# start of Text

Once a claim is flagged, the file goes to the second level: the claims motor department’s experts. Their job is to build a report on the suspicious claim by collecting all available information from the systems. This includes searching for names, details, contracts, previous claims, third parties, witnesses, images, … basically everything that can be connected to that particular claim. Generally, after that exercise they already have a good feeling if something is fishy or not. They package the report with references, sources, and their analysis, and send it to the internal investigators.
Now the interesting bit: once the file arrives in the hands of the investigators, the action starts. Fraud inspectors are much more specialized. They are generally technical inspectors that got their private investigator (PI) license. They will interview people, perform more in-depth analyses, connect more elements, and leverage their network. They see it all. (You cannot imagine the ludicrous cases they sometimes crack.) Once they gathered sufficient evidence proving a fraudulent claim, they’ll write a report and send it to the courts. Sometimes the case is dismissed, either because of a lack of evidence, or because it wasn’t fraudulent.
Discussing with experts and investigators, we identified roughly the following fraud categories in non-life insurance:
- Hard Fraud
- Staged accidents, for example, car crashes or fires
- Planned theft
- Soft Fraud
- Missing drivers (or inaccurate principal driver details) to pay lower premiums
- Inaccurate or missing contract details (address, value of goods), also to pay lower premiums
- Over-reporting (opportunity fraud) such as inflating value of lost/stolen goods, or reporting unrelated damages
As you can imagine, the amounts can vary quite a bit from one case to another: between an additional bumper (EUR 300), a burned kitchen (EUR 15k), or a sports car (EUR 100k), the difference can be steep.
For life insurance, you can have other things such as money laundering.
While shadowing our friends in claims management, we ended up:
- measuring how long the different steps of the process took,
- listing the tools that were used to perform the various tasks,
- understand the artifacts collected or created at each step of the process.
Unsurprisingly, the claims management systems were effective for handling individual claims. For collecting ancillary data about the claim, the story is quite different. Claim experts were spending an insane 20 to 30 minutes to collect all available information around a claim when creating the report for fraud inspectors. Most of the data was in the system, but the interface was so cumbersome that it took forever to gather and organize.
We had the data. It was already consolidated in our OCV.
Could we leverage it to:
- Improve the data collection and report creation times?
- Make the report easy to share?
- (Bonus) Define additional red flags based different metrics?
Our team looked at the different ways to visualize data.

# end of Text

_Required actions_:
1. In the text on insurance fraud, how long did claim experts spend collecting information around a claim when creating the report for fraud inspectors?
2. Write the next part of the text on insurance fraud, continuing after its final sentence.
The lines have no connection to the text on insurance fraud.

# start of Source data

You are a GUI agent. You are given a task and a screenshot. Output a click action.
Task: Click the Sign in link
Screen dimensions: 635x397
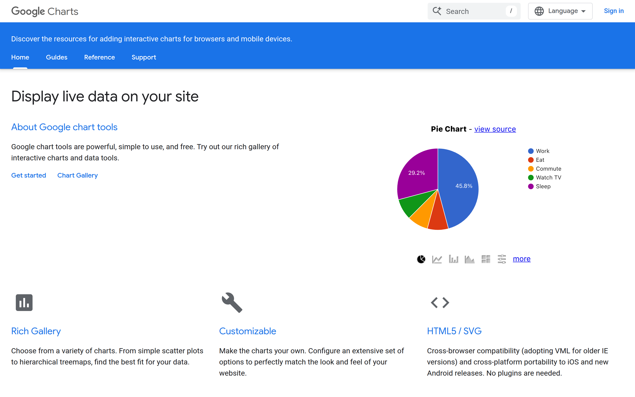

# end of Source data

_Answers in order_:
1. 20 to 30 minutes.

2.
The most common way is through tables. Tables are good to browse and filter large amount of structured data. Tables are not good, however, for looking at the relationship between your table elements. Our automated flags were already handling things that tables enabled. We needed something else.
How can we improve relationship discovery?
Think of a (property) graph as a set of nodes (entities, items) and vertices (relationships). If you are familiar with relational databases made of tables: one table is one node type, while your foreign keys are your relationships. The columns in your table are the properties of your nodes or relationships.
You’ve probably noticed that I qualified the graph with the word “property”. There are different ways to represent a graph. One is a property graph. Another common graph representation is RDF.
This is what a typical car insurance graph might look like for a customer. Each node or vertex can have multiple properties (not shown). A dotted vertex indicates an inferred relationship.
There are, of course, many ways to represent such a graph. The address for example could be additionally split into the street or postcode. The car is actually the vehicle’s chassis number, and we could then add the license plate as well as an independent entity. The primary driver of the contract should be added, and can be different from the customer (policyholder), and from the driver at the moment of the claim.
Here’s an alternative and more detailed example of a claim:
We showed these sketches to claim experts and they were received positively. They gave us a few pointers as to which additional information they’d like to see.
Let’s make it happen!
Selecting the Tools
We did a small online search to see if there were any software on the market that could tick our boxes and would not require any software development.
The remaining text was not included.